Lecture 2: Flowchart and Algorithm

Problem Solving

Problem-solving is the foundation of computer science.
A programmer must:

1. Understand how humans solve problems.
2. Translate this solution into a computer-executable algorithm.
3. Implement it using a specific programming language syntax.

Computers may solve problems differently than humans, emphasizing efficiency and logic.

Stages of Problem Solving

1. Analyze the problem.
2. Write algorithm steps using:
   • Pseudocode
   • Flowchart
3. Write the program in a programming language.
4. Translate the program into machine code.
5. Execute, test, and debug the program.
6. Document the software.

Algorithms

Definition

An algorithm is a set of rules and procedures used to solve a problem in a finite number of steps.
It consists of ordered, unambiguous instructions that describe a process and can be implemented in any programming language.

Characteristics of a Good Algorithm

1. Each step must be clear and unambiguous.
2. The algorithm must terminate after a finite number of steps.
3. The process must lead to the correct solution.
4. Steps must be written in precise language.

Algorithm Design Techniques

Algorithms can be expressed using:

1. Flowcharts

A graphical representation that shows the logical sequence of operations and their relationships.

2. Pseudocode

A textual representation that uses English-like statements to describe program logic.

Pseudocode

Definition

Pseudocode is a simplified, language-like representation of algorithmic logic written using commands that resemble real programming languages.

It focuses on problem-solving logic rather than language syntax and can be easily converted into actual code.

Components

• Keywords
• Sections
• Statements

Structure Types

1. Sequential Statements: Executed one after another.
2. Decision Statements: Use if-else or switch-case for conditional execution.
3. Looping Statements: Use for, while, or do-while for repetition until a condition is met.

Flowcharts

Definition

A flowchart is a graphical representation showing the sequence of steps in a process or program, using standardized symbols.
It is one of the most effective tools for analyzing and visualizing systems.

Importance and Uses of Flowcharts

1. Simplify Understanding

   • Show logical flow of processes visually.
   • Easy for programmers and non-programmers to grasp.

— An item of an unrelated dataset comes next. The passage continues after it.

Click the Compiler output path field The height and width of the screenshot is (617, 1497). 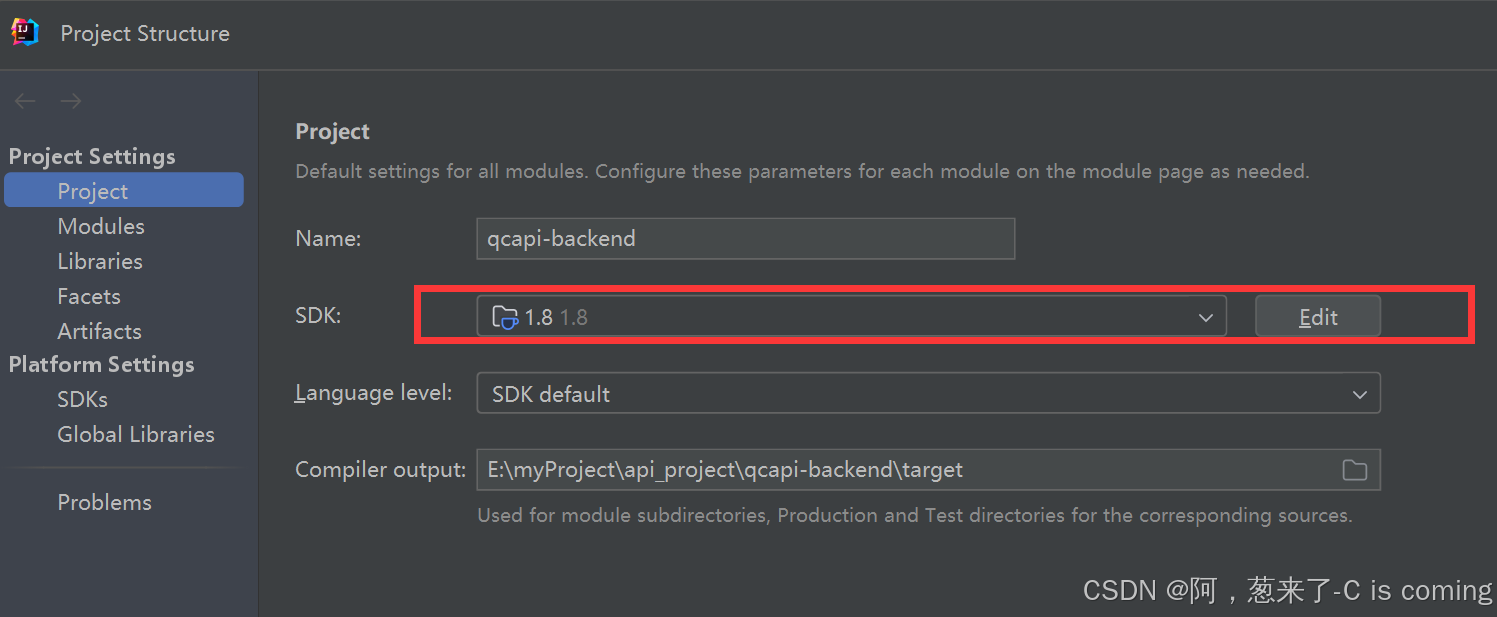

2. Assist in System Analysis

   • Identify the relationship between input, process, and output.
   • Detect errors or inefficiencies early.

3. Aid in Program Development

   • Each flowchart step can be directly translated into code (e.g., in C++).
   • Minimizes logical errors before implementation.

4. Documentation and Maintenance

   • Acts as a reference document for future updates and debugging.

5. Enhance Communication

   • Provides a common visual language between developers and analysts.

6. Detect Logic Errors Early

   • Logic can be tested visually before coding.

Common Flowchart Symbols

Symbol	Shape	Description
Terminator	Oval	Represents the Start or End of the process.
Flow Line	Arrow	Shows the direction of control flow.
Process	Rectangle	Denotes an operation or calculation.
Decision	Diamond	Represents a conditional check (Yes/No or True/False).
Input/Output	Parallelogram	Indicates data input or output operations.
Connector	Circle	Connects different parts of a flowchart.
Loop Symbol	Hexagon	Represents a loop structure (e.g., for-loop).
Text Label	—	Describes the function or operation in the shape.

Flowchart Design Guidelines

• The flowchart must be neat, complete, easy to follow, and unambiguous.
• Flow direction should be left-to-right and top-to-bottom.
• Start symbol: one outgoing flow line only.
• End symbol: one incoming flow line only.
• Process symbol: one outgoing flow line.
• Decision symbol: one incoming and two outgoing flow lines.
• Use annotations to clarify logic when needed.

Key Qualities of a Good Flowchart

1. Neat: Well-organized with no unnecessary line crossings.
2. Complete: Includes all essential steps from start to finish.
3. Easy to Follow: Logical and clearly directed flow.
4. Unambiguous: Each symbol and statement must have a single, clear meaning.

A good flowchart should be clear, logical, and universally understandable.

Advantages of Flowcharts

• Simplify communication and understanding.
• Allow for effective problem analysis.
• Serve as proper documentation tools.
• Help write programs more efficiently.
• Facilitate error detection and program correction.

Disadvantages of Flowcharts

• Can become complex for large problems.
• Modifications often require redrawing the entire flowchart.
• Manual reproduction of flowcharts can be cumbersome.
• Excessive details may distract from the main logic.

Summary

• Algorithms provide structured solutions to problems.
• Pseudocode expresses logic in human-readable form.
• Flowcharts visualize processes using standardized symbols.
• Good flowcharts and pseudocode make programming more reliable, maintainable, and efficient.